Environment Variables

This page documents all environment variables used across every component of the Gnosis Analytics platform. Variables are organized by component.

cerebro-api

The REST API server built with FastAPI.

Application Settings

Variable Default Description
API_TITLE Gnosis Cerebro Data API Application title displayed in Swagger UI
API_VERSION v1 API version prefix for all routes
DEBUG false Enable debug mode (hot reload, verbose logging)

ClickHouse Connection

Variable Default Description
CLICKHOUSE_URL -- ClickHouse Cloud hostname (e.g., host.eu-central-1.aws.clickhouse.cloud).
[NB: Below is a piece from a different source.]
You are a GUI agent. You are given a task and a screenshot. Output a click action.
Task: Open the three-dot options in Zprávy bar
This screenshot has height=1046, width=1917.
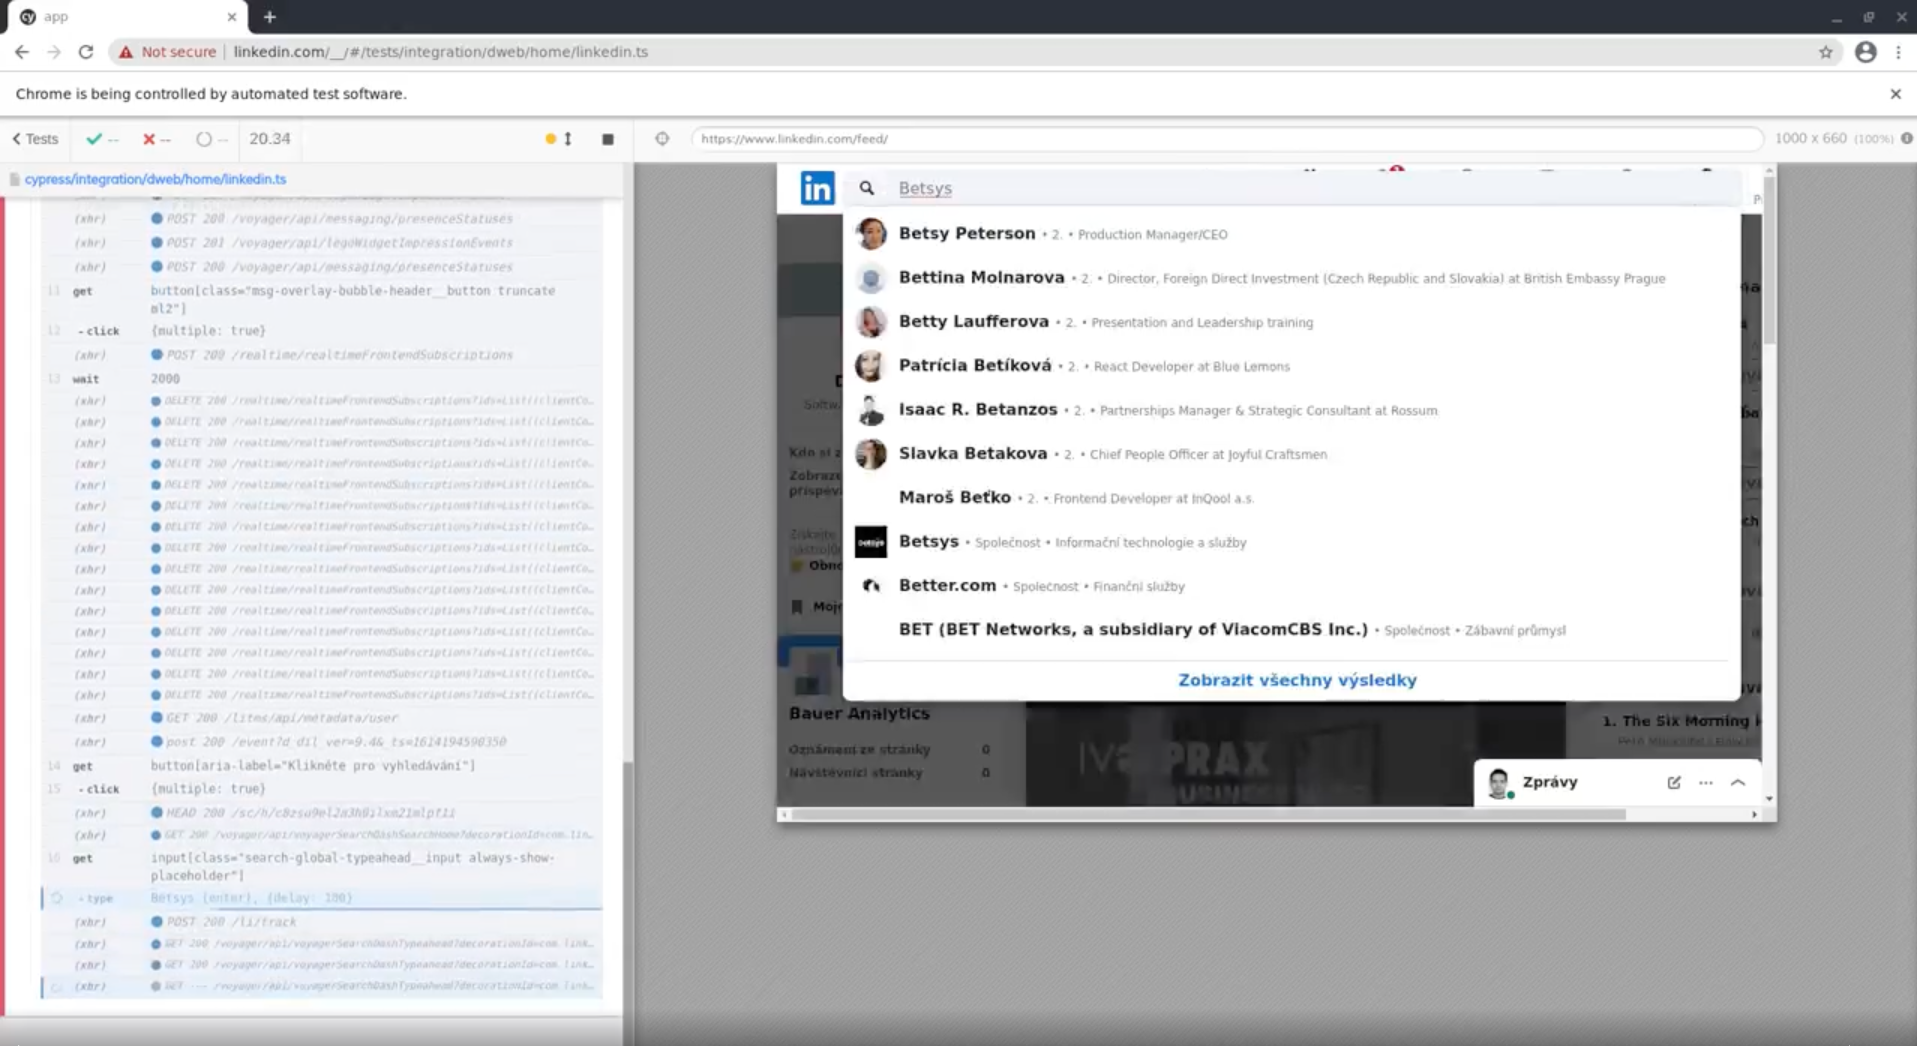click(x=1705, y=782)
Takes precedence over CLICKHOUSE_HOST when set.
CLICKHOUSE_HOST localhost ClickHouse server hostname. Used when CLICKHOUSE_URL is not set.
CLICKHOUSE_PORT 8443 ClickHouse HTTP(S) port
CLICKHOUSE_USER default ClickHouse authentication username
CLICKHOUSE_PASSWORD -- ClickHouse authentication password
CLICKHOUSE_DATABASE default Default database for queries
CLICKHOUSE_SECURE true Use HTTPS for ClickHouse connections

dbt Manifest

Variable Default Description
DBT_MANIFEST_URL https://gnosischain.github.io/dbt-cerebro/manifest.json Remote URL for the dbt manifest. The API fetches this URL to discover endpoints. Set to empty string to disable remote fetching.
DBT_MANIFEST_PATH ./manifest.json Local file path fallback when the URL is unavailable
DBT_MANIFEST_REFRESH_ENABLED true Enable periodic background manifest refresh
DBT_MANIFEST_REFRESH_INTERVAL_SECONDS 300 Seconds between manifest refresh polls (default: 5 minutes)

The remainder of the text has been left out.